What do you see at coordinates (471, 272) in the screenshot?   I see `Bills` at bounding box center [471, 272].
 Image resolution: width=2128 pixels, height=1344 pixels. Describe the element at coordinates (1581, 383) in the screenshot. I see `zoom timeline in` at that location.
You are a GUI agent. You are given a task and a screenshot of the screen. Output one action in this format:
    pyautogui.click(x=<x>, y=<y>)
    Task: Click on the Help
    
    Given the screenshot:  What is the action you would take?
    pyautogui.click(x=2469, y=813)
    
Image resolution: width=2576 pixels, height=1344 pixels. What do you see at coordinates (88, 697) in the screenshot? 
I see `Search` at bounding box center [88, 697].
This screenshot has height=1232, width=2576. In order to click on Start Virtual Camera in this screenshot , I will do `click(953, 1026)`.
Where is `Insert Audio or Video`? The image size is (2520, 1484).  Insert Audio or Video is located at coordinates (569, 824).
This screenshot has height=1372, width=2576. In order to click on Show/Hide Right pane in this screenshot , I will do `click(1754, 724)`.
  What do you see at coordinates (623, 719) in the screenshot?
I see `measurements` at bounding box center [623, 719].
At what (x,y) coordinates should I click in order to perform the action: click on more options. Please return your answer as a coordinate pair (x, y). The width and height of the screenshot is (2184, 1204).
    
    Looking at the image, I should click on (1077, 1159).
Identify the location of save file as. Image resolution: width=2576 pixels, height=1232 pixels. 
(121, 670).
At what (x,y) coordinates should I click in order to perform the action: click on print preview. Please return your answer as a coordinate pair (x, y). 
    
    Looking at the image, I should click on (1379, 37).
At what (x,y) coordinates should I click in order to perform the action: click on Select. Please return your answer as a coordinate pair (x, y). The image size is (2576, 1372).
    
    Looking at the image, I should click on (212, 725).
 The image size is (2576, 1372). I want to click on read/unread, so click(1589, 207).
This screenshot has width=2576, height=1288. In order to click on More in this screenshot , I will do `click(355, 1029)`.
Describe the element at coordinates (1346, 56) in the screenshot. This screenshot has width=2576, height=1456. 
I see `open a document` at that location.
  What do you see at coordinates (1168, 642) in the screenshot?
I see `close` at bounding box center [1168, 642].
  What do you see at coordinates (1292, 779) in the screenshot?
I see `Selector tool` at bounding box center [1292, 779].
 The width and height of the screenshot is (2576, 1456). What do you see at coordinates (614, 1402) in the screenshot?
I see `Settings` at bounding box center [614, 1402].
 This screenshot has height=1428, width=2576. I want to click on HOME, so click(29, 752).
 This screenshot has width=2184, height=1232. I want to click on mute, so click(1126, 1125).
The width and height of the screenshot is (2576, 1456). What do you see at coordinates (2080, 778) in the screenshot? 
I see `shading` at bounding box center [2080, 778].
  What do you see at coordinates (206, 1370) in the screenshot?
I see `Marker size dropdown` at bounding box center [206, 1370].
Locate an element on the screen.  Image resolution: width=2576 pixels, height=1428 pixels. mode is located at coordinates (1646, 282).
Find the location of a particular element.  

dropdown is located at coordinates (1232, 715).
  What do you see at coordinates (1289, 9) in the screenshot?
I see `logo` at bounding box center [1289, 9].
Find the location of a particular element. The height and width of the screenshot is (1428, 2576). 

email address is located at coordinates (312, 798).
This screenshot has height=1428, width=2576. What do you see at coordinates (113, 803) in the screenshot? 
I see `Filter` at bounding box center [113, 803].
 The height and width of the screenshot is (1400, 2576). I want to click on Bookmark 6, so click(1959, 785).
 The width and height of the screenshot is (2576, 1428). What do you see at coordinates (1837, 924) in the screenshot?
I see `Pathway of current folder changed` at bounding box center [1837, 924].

----------------

> **Task requirements**:
Convert the data above into a Markdown table with the columns Row and Line, one numbered row per line and no rows for blank lines.

> **Response to this exercise**:
| Row | Line |
|---|---|
| 1 | What do you see at coordinates (471, 272) in the screenshot?   I see `Bills` at bounding box center [471, 272]. |
| 2 |  Image resolution: width=2128 pixels, height=1344 pixels. Describe the element at coordinates (1581, 383) in the screenshot. I see `zoom timeline in` at that location. |
| 3 | You are a GUI agent. You are given a task and a screenshot of the screen. Output one action in this format: |
| 4 |     pyautogui.click(x=<x>, y=<y>) |
| 5 |     Task: Click on the Help |
| 6 |     Given the screenshot:  What is the action you would take? |
| 7 |     pyautogui.click(x=2469, y=813) |
| 8 | Image resolution: width=2576 pixels, height=1344 pixels. What do you see at coordinates (88, 697) in the screenshot?  |
| 9 | I see `Search` at bounding box center [88, 697]. |
| 10 | This screenshot has height=1232, width=2576. In order to click on Start Virtual Camera in this screenshot , I will do `click(953, 1026)`. |
| 11 | Where is `Insert Audio or Video`? The image size is (2520, 1484).  Insert Audio or Video is located at coordinates (569, 824). |
| 12 | This screenshot has height=1372, width=2576. In order to click on Show/Hide Right pane in this screenshot , I will do `click(1754, 724)`. |
| 13 |   What do you see at coordinates (623, 719) in the screenshot? |
| 14 | I see `measurements` at bounding box center [623, 719]. |
| 15 | At what (x,y) coordinates should I click in order to perform the action: click on more options. Please return your answer as a coordinate pair (x, y). The width and height of the screenshot is (2184, 1204). |
| 16 |     Looking at the image, I should click on (1077, 1159). |
| 17 | Identify the location of save file as. Image resolution: width=2576 pixels, height=1232 pixels.  |
| 18 | (121, 670). |
| 19 | At what (x,y) coordinates should I click in order to perform the action: click on print preview. Please return your answer as a coordinate pair (x, y).  |
| 20 |     Looking at the image, I should click on (1379, 37). |
| 21 | At what (x,y) coordinates should I click in order to perform the action: click on Select. Please return your answer as a coordinate pair (x, y). The image size is (2576, 1372). |
| 22 |     Looking at the image, I should click on (212, 725). |
| 23 |  The image size is (2576, 1372). I want to click on read/unread, so click(1589, 207). |
| 24 | This screenshot has width=2576, height=1288. In order to click on More in this screenshot , I will do `click(355, 1029)`. |
| 25 | Describe the element at coordinates (1346, 56) in the screenshot. This screenshot has width=2576, height=1456.  |
| 26 | I see `open a document` at that location. |
| 27 |   What do you see at coordinates (1168, 642) in the screenshot? |
| 28 | I see `close` at bounding box center [1168, 642]. |
| 29 |   What do you see at coordinates (1292, 779) in the screenshot? |
| 30 | I see `Selector tool` at bounding box center [1292, 779]. |
| 31 |  The width and height of the screenshot is (2576, 1456). What do you see at coordinates (614, 1402) in the screenshot? |
| 32 | I see `Settings` at bounding box center [614, 1402]. |
| 33 |  This screenshot has height=1428, width=2576. I want to click on HOME, so click(29, 752). |
| 34 |  This screenshot has width=2184, height=1232. I want to click on mute, so click(1126, 1125). |
| 35 | The width and height of the screenshot is (2576, 1456). What do you see at coordinates (2080, 778) in the screenshot?  |
| 36 | I see `shading` at bounding box center [2080, 778]. |
| 37 |   What do you see at coordinates (206, 1370) in the screenshot? |
| 38 | I see `Marker size dropdown` at bounding box center [206, 1370]. |
| 39 | Locate an element on the screen.  Image resolution: width=2576 pixels, height=1428 pixels. mode is located at coordinates (1646, 282). |
| 40 | Find the location of a particular element.   |
| 41 | dropdown is located at coordinates (1232, 715). |
| 42 |   What do you see at coordinates (1289, 9) in the screenshot? |
| 43 | I see `logo` at bounding box center [1289, 9]. |
| 44 | Find the location of a particular element. The height and width of the screenshot is (1428, 2576).  |
| 45 | email address is located at coordinates (312, 798). |
| 46 | This screenshot has height=1428, width=2576. What do you see at coordinates (113, 803) in the screenshot?  |
| 47 | I see `Filter` at bounding box center [113, 803]. |
| 48 |  The height and width of the screenshot is (1400, 2576). I want to click on Bookmark 6, so click(1959, 785). |
| 49 |  The width and height of the screenshot is (2576, 1428). What do you see at coordinates (1837, 924) in the screenshot? |
| 50 | I see `Pathway of current folder changed` at bounding box center [1837, 924]. |